Mientras el nuevo mercado evidencia sus fallas desde la primera temporada de lluvias —por errores de diseño, ejecución e improvisación—, el río Guani sigue siendo tratado como lo ha sido por décadas: como drenaje a cielo abierto, receptor de basura y colector pluvial mal intervenido. La ciudad ha crecido sobre su cauce sin ningún respeto técnico ni ambiental, con obras que lo entuban y estrechan para abrir paso a calles y banquetas. Se le exige cada vez más, pero se le da cada vez menos espacio, menos limpieza, menos inversión.
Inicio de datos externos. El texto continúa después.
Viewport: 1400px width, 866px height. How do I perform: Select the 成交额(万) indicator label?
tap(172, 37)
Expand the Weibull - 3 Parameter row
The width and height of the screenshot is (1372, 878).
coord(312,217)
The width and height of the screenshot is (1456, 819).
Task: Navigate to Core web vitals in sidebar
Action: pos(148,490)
El alcalde ha presumido públicamente un “Plan Hídrico” y la idea de un parque natural en torno al río, pero hasta ahora todo ha sido discurso. En los hechos, no hay un solo metro de cauce rehabilitado, ni un muro de contención, ni una defensa que proteja a la ciudad de lo que ya sabemos que ocurre cada año. Las únicas acciones visibles han sido desmalezados superficiales, colectores improvisados en otras colonias, y talleres de sensibilización sin seguimiento.
Todo son promesas. Se dice que no hay dinero para obras urgentes, pero nunca faltan los recursos para eventos, para la tarima, para la imagen. El río Guani, como el mercado, como muchas otras zonas de Pátzcuaro, son muestra clara de lo que esta administración representa: propaganda sin proyecto, discurso sin compromiso, obras sin sustento. Y mientras tanto, la ciudad se sigue inundando —de agua, de basura y de simulación.